While I’m drafting the book, I look at these categories often: “Hmmm, what kind of a hymn would be sung at a funeral?” And because it’s coded with a source and page number, I can always go back to that source. For every book I’ve written, I’ve needed to, at some point, relocate a source to clarify a fact. So it’s a useful system for me. Thank you again, Ms. McGill!
And regarding notecards: I don’t use them any more, although I did for both Autumn Winifred Oliver Does Things Different – my debut – and Selling Hope. Everything is in a Word document now, though all facts are still coded with a source and page number!
What kinds of sources do you use?
For Autumn Winifred Oliver, I was fortunate enough to stumble upon a goldmine of primary sources: the Great Smoky Mountains National Park has an archives located in the basement of the Sugarlands Visitor’s Center. Cookbooks, photographs, hymnals, school books: all used by the folks who lived in Cades Cove, Tennessee.
For Selling Hope, I found an amazing resource in the online photograph collection hosted by the Chicago Historical Society. (Since the writing of that book, many local libraries, historical societies and universities have done this for their city. Be sure and use those historical societies! They LIVE for requests like the ones historical fiction writers ask!)
For John Lincoln Clem, I watched hours of Civil War reenactors on YouTube, particularly the drummers. It was critical to the book to capture the sound and cadence of the drum calls, and this was amazingly helpful. I use YouTube a lot.
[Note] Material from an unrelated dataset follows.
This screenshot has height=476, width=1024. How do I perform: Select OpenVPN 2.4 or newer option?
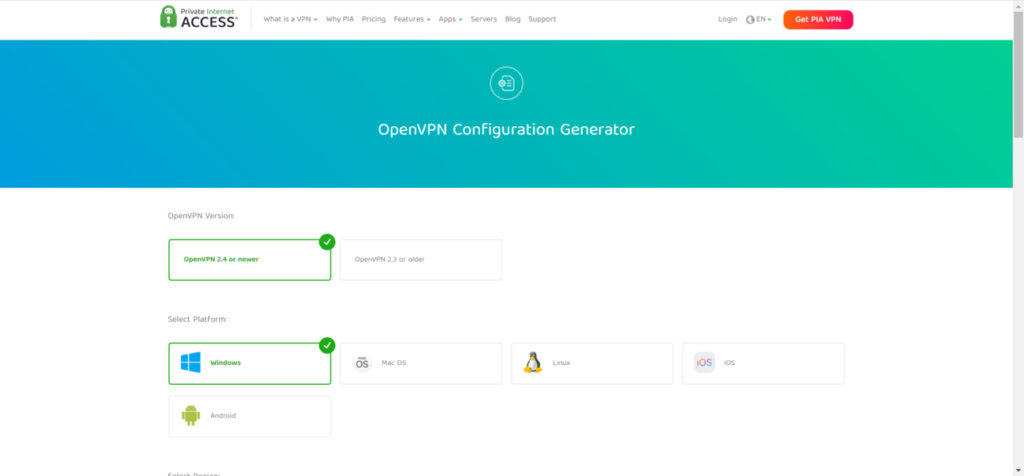249,259
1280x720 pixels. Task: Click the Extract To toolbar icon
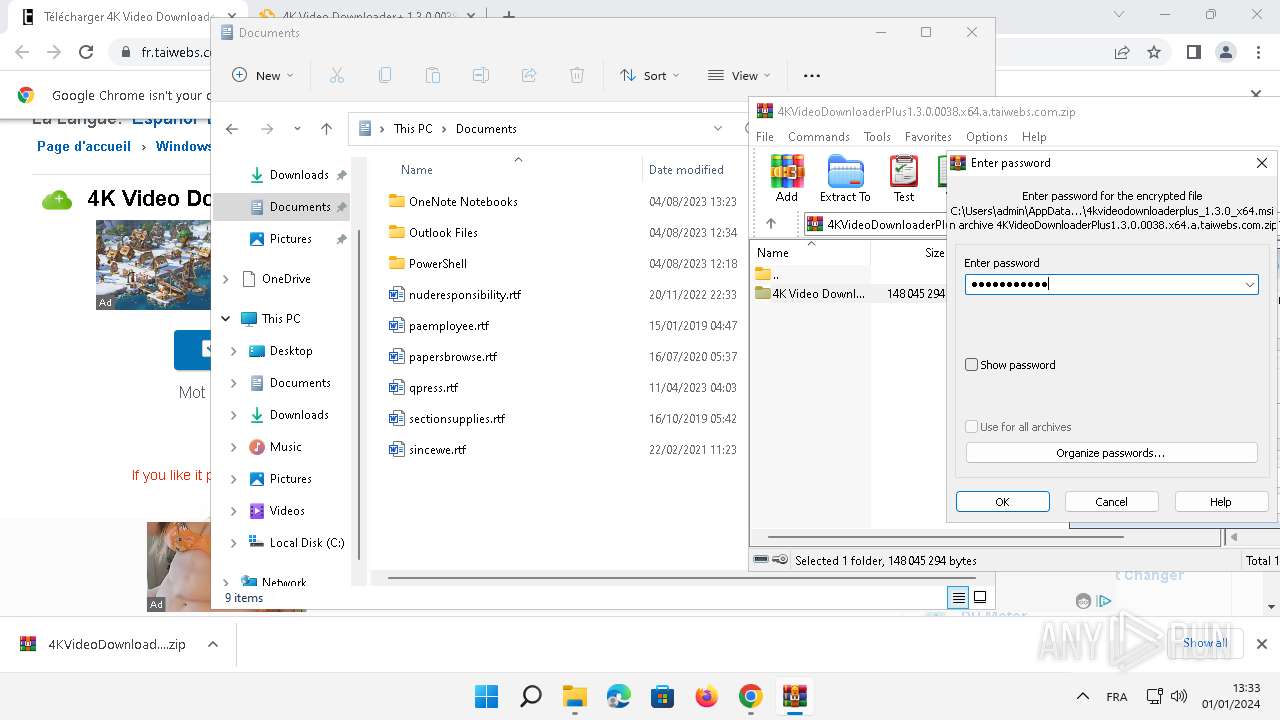pos(845,172)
A LOT. Also eBay, which, when you search for a year and/or a city, will often produce fantastic results: jewelry, books, clothing, dinnerware, etc. I’ve also used classic advertisements to describe cars and clothing, and the want ads (my FAVORITE!) to gather unique and wonderful vocabulary for an era. Each book has taken me to unique places that I didn’t know existed.
What is your favorite thing about research?
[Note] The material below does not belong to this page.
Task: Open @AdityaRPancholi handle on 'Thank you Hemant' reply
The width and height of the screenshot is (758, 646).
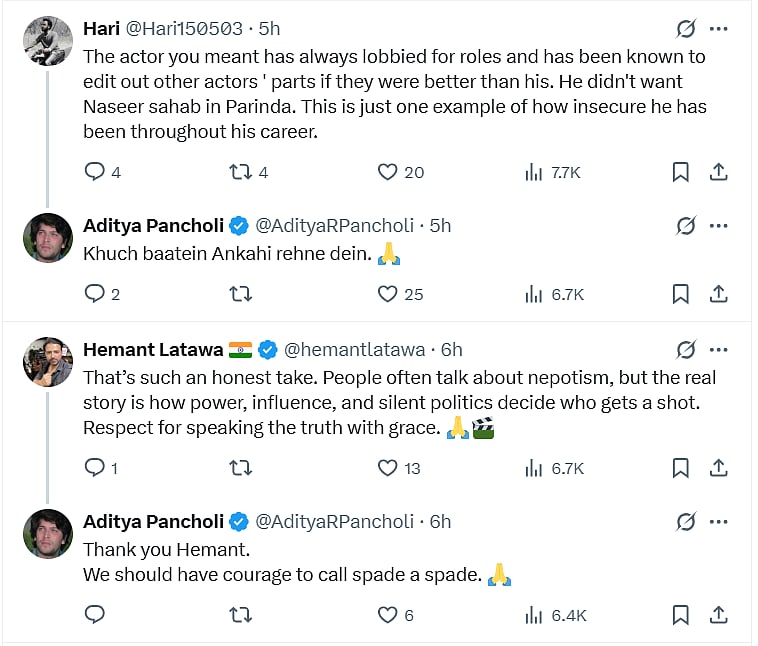Action: 334,521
My favorite thing about research is that it often builds my plot and my characters for me. I mentioned above that I sometimes craft a character based on who might be an awful fit for a certain time and place. In Selling Hope, for example, Hope is a homebody who longs for permanence based largely on my research of those nomadic vaudeville troops.
Research also often uncovers plot points that I know I’ll want to include in my story. In John Lincoln Clem, the research I did on the Civil War uncovered the fact that some soldiers, in their boredom, would pick a louse – a single lice bug – off their body and “race” them across a tin plate. The winner would get out of chores or win brass buttons. I knew this was a story kids would eat up, so it became part of the plot of the book.
What’s your favorite thing about writing historical fiction?
The answer is there, it just needs dusting off, possibly while wearing white gloves. Search and ye shall find! That, and writing historical fiction, to me, is just like writing contemporary fiction but with a more thorough setting, a tighter lens. What people want – love, togetherness, family, health, friends, to make a difference – never changes. Themes are everlasting. So uncovering what people want, and looking at that need within the scope of the era, is a very satisfying way to tell a story.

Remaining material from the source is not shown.